Shares in Pursuit Dynamics slumped 79 per cent on Monday after the lossmaking British group revealed that Procter & Gamble had decided not to sign an exclusive licensing agreement to use its fluid-processing technologies.
As a result, the company said, revenues for the coming year would be “materially below” expectations.
Asked whether the development was a fatal blow, Jeremy Pelczer, interim chief executive, said that he was “not ruling anything in or out”, and added that the company was accelerating a strategic review, to be completed by the end of June.
“We need to look at the revenue expectations for the next 12 months for each division and for the business as a whole and ensure that the associated cost base is affordable,” he said.
In December, the company, which has not turned a profit since joining Aim in 2001, said that in the year to September 30 2011 it made a pre-tax loss of £15.3m, from revenues of £490,000, prompting Roel Pieper to resign as chief executive and paving the way for a one-for-eight emergency rights issue, which netted £8.8m in March.
The company simultaneously forecast that revenues would rise to “not less than £22m” this year – more than seven times their last peak of £3m achieved in 2007.
Pursuit Dynamics’s optimism was founded on a joint venture agreement signed in 2010, under which Procter & Gamble would trial the company’s fluid processing technology with a view to signing an exclusive licensing agreement.
Pursuit Dynamics gave no new details on its financial position on Monday.
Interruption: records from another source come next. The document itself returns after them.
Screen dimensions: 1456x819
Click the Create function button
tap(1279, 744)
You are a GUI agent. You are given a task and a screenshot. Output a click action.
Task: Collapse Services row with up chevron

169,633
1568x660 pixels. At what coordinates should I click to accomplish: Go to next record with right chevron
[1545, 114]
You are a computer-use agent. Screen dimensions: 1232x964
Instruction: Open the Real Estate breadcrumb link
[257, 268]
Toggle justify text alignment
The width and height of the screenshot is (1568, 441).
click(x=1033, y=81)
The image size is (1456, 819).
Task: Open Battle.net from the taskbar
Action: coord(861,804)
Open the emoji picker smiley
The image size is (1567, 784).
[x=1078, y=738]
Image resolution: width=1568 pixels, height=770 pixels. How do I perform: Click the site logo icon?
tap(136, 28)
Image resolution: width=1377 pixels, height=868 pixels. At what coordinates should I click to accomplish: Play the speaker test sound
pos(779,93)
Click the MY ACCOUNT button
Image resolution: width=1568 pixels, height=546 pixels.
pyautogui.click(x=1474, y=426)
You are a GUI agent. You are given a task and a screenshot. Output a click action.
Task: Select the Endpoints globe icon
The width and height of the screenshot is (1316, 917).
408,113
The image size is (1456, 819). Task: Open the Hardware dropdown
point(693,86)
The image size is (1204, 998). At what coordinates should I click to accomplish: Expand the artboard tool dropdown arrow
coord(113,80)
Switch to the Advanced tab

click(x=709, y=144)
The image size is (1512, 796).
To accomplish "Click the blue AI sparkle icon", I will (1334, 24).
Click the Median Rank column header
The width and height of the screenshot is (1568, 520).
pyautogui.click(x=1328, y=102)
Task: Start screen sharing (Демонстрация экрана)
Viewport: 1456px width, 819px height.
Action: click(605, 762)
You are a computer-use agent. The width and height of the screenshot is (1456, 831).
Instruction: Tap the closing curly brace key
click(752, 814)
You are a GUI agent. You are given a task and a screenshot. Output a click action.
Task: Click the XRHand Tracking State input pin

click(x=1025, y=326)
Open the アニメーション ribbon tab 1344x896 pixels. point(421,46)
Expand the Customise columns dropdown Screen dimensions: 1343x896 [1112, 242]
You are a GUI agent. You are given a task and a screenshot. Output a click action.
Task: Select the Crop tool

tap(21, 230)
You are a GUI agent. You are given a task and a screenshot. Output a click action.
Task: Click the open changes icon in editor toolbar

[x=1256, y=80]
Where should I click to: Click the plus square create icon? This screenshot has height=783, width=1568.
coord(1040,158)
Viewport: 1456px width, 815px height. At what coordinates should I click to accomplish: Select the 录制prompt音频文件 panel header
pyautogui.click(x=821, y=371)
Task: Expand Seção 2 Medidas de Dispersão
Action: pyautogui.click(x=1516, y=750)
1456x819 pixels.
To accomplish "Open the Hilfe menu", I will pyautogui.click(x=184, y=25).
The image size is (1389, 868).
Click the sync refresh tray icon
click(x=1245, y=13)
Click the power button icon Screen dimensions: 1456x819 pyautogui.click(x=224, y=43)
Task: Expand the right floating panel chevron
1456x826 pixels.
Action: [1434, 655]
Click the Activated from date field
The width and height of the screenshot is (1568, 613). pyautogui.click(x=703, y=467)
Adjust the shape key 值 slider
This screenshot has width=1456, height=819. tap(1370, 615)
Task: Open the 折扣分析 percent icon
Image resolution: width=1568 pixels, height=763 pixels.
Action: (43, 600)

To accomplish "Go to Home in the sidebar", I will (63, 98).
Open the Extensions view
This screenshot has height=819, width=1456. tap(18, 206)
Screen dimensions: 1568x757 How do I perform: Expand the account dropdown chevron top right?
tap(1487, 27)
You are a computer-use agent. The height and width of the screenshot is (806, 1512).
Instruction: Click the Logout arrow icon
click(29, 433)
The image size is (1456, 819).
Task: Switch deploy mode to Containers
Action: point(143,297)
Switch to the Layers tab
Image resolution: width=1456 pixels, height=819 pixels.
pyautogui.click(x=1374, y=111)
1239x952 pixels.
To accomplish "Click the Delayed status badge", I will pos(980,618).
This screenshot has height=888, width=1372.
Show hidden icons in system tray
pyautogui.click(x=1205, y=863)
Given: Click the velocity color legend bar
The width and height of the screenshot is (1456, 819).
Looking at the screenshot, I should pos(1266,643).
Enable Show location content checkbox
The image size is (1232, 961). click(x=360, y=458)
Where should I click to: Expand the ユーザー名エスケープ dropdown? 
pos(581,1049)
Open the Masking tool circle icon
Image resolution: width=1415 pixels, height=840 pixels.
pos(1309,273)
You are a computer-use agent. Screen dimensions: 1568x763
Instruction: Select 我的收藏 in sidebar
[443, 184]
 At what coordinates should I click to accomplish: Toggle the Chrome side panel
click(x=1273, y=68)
However, after the rights issue in March the group said it had £9.8m in cash and was spending £1m per month.
Shares in Pursuit Dynamics closed at 14¾p on Monday and have fallen 96 per cent over the past year.
● FT Comment
Since joining Aim in 2001, Pursuit Dynamics has serially over-promised and under-delivered on its ability to turn its technologies into commercially viable products. When the company presents its interim results on Thursday, it will need to convince investors that missing out on the Procter & Gamble contract – the expected revenues from which were the main reason Pursuit Dynamics could forecast a more than 40-fold increase in revenues for this year – is not terminal. Otherwise, the company’s shares will start to look overvalued at almost any price.